Shortly after the animal control officers arrived around 2:30 this morning, the apparent gravity of the situation became clear when a TEAT squad was deployed. TEAT, or Tactical Elimination of Animal Terrorists, is a designator appended to heavily armed and specially trained anti-animal assets.
The use of TEAT squads, which comprise the powerful paramilitary wing of the Southern Florida Animal Control Dept, is often controversial. Neighboring homeowners who witnessed the incident were quick to voice concern.
“They used too much force,” said Belladonna Mayflower, who leases a 74-acre estate located on the third hole of Wood’s residential golf course, “and for what?”
“You could see them creeping all over the place like evil ninjas, and they had those guns with the laser-sight thingies and lots of grappling hooks,” she added.
But Sergeant Dung Tenet, on-scene commander of the TEAT unit that was deployed, defended his squad’s actions. “Any animal, especially a cougar, that is cornered, is a threat. That threat level quintuples – maybe even doubles – when that animal is injured, which we believed to be the case this morning.”
Tenet added that ultimately, nothing was killed, other than “a few possums and a gator, and a hell of a lot of caladiums, but only because they were in our L.Z.”
“We may have taken out a few undocumented illegals, too, but that don’t count because they ain’t animals,” he added.
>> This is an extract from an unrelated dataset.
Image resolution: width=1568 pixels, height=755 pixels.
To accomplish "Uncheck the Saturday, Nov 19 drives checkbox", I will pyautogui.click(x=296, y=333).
Eventually, Tenet was forced to surrender tactical command of the scene to civilian emergency-response officials when it became clear that the term “cougar” did not refer to an actual animal but to a middle-aged woman who was seeking medical attention on the premises.
“We almost had her captured,” said Tenet, who said his troops had driven the terrified cougar into a moat that surrounds a 16th century Austrian castle that the golf wunderkind had purchased, disassembled, shipped to the U.S. and reconstructed in his backyard. “But then we were ordered to stand down - it was really frustrating”
Although details are being closely held by officials involved, a law enforcement source confirmed that there were “misunderstandings on multiple levels. The call went out that a middle-aged woman was in distress at Tiger’s place, and several agencies dispatched on report of a wounded cougar there, so it was really difficult to determine which should be the responding agency.”